■ EXERCISE MATERIALS
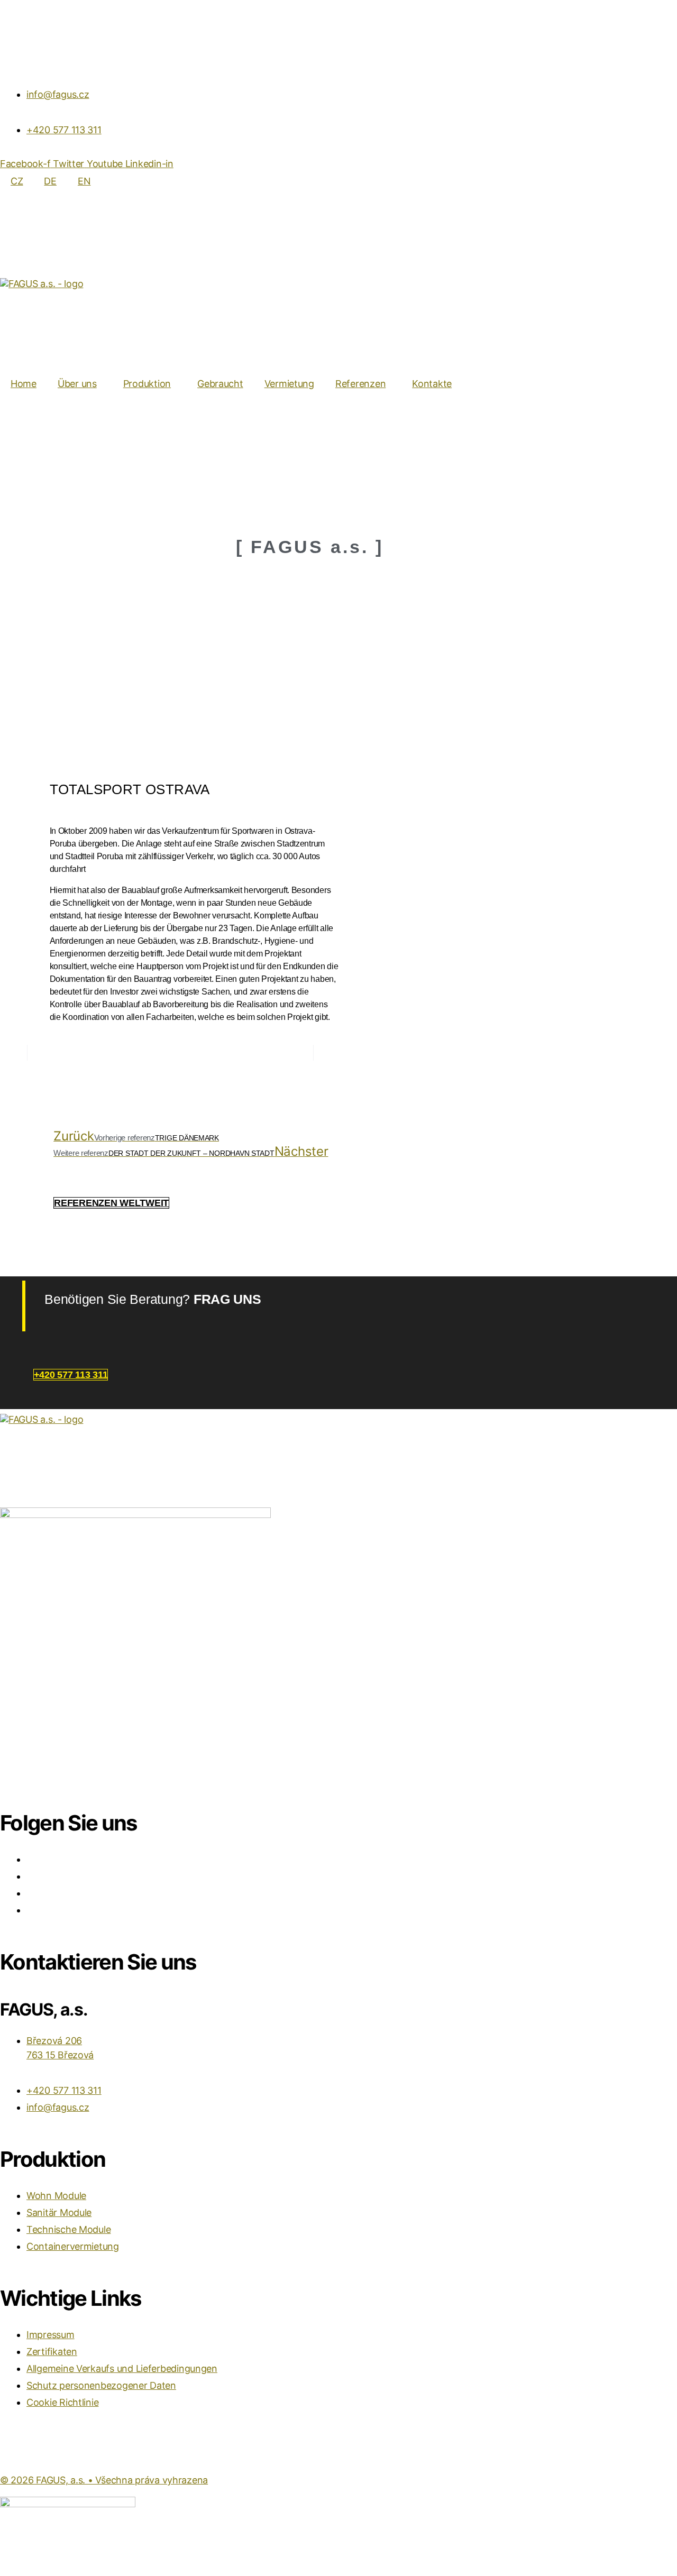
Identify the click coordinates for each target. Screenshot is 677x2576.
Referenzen (360, 383)
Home (23, 383)
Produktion (147, 383)
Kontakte (432, 383)
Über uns (77, 383)
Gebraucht (220, 383)
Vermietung (289, 383)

■ ABOUT THIS TASK
A verbatim rendering of the listing above is required, without any of its pictures.

■ PROBLEM SOLUTION
Identify the click coordinates for each target. Screenshot is 677x2576.
Referenzen (360, 383)
Home (23, 383)
Produktion (147, 383)
Kontakte (432, 383)
Über uns (77, 383)
Gebraucht (220, 383)
Vermietung (289, 383)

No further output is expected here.